Claude pricing in India just got a rupee makeover, as Anthropic begins localising subscription costs for what it calls its second-largest market globally. The catch: users still cannot pay through UPI, the instant payments network that handles the vast majority of digital transactions in the country.
Claude Pricing in India: The Numbers
Rupee-denominated prices have started appearing for some users on Claude’s website and mobile apps, though the rollout is still patchy. On the website, Claude Pro is listed at ₹2,000 (around $21) per month when billed annually, compared with $17 a month in the US. Claude Max opens at ₹11,999 (around $125) a month, versus $100 stateside. Team plans start at ₹2,399 (around $25) per seat per month, against a US price of $20.
All Indian prices include local taxes. Prices on the mobile apps vary slightly from those on the website, which is its own kind of friction.

Exercise description: Reproduce the passage from the text above on Claude pricing in India, starting with "Claude pricing in India just" and going on through "price of $20.".

Data for review:
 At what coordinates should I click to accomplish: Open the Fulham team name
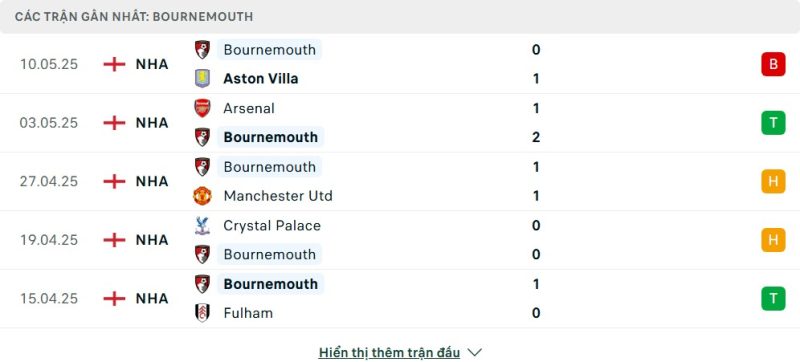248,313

---

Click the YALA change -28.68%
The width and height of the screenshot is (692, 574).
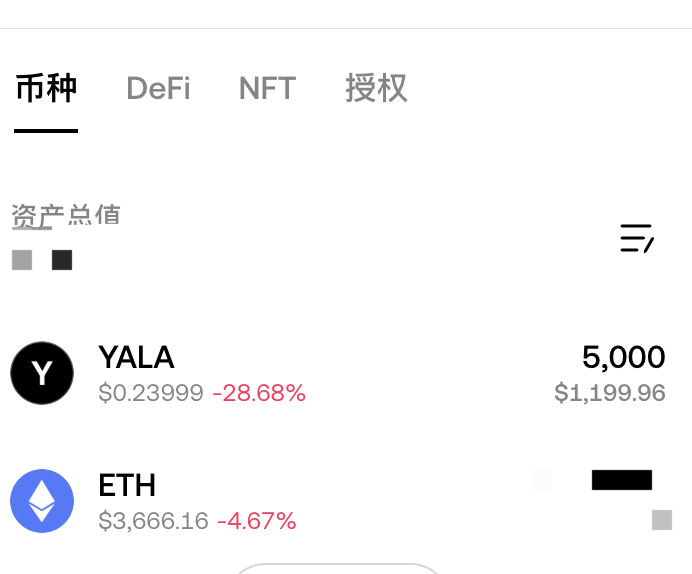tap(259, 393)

Task answer:
Claude pricing in India just got a rupee makeover, as Anthropic begins localising subscription costs for what it calls its second-largest market globally. The catch: users still cannot pay through UPI, the instant payments network that handles the vast majority of digital transactions in the country.
Claude Pricing in India: The Numbers
Rupee-denominated prices have started appearing for some users on Claude’s website and mobile apps, though the rollout is still patchy. On the website, Claude Pro is listed at ₹2,000 (around $21) per month when billed annually, compared with $17 a month in the US. Claude Max opens at ₹11,999 (around $125) a month, versus $100 stateside. Team plans start at ₹2,399 (around $25) per seat per month, against a US price of $20.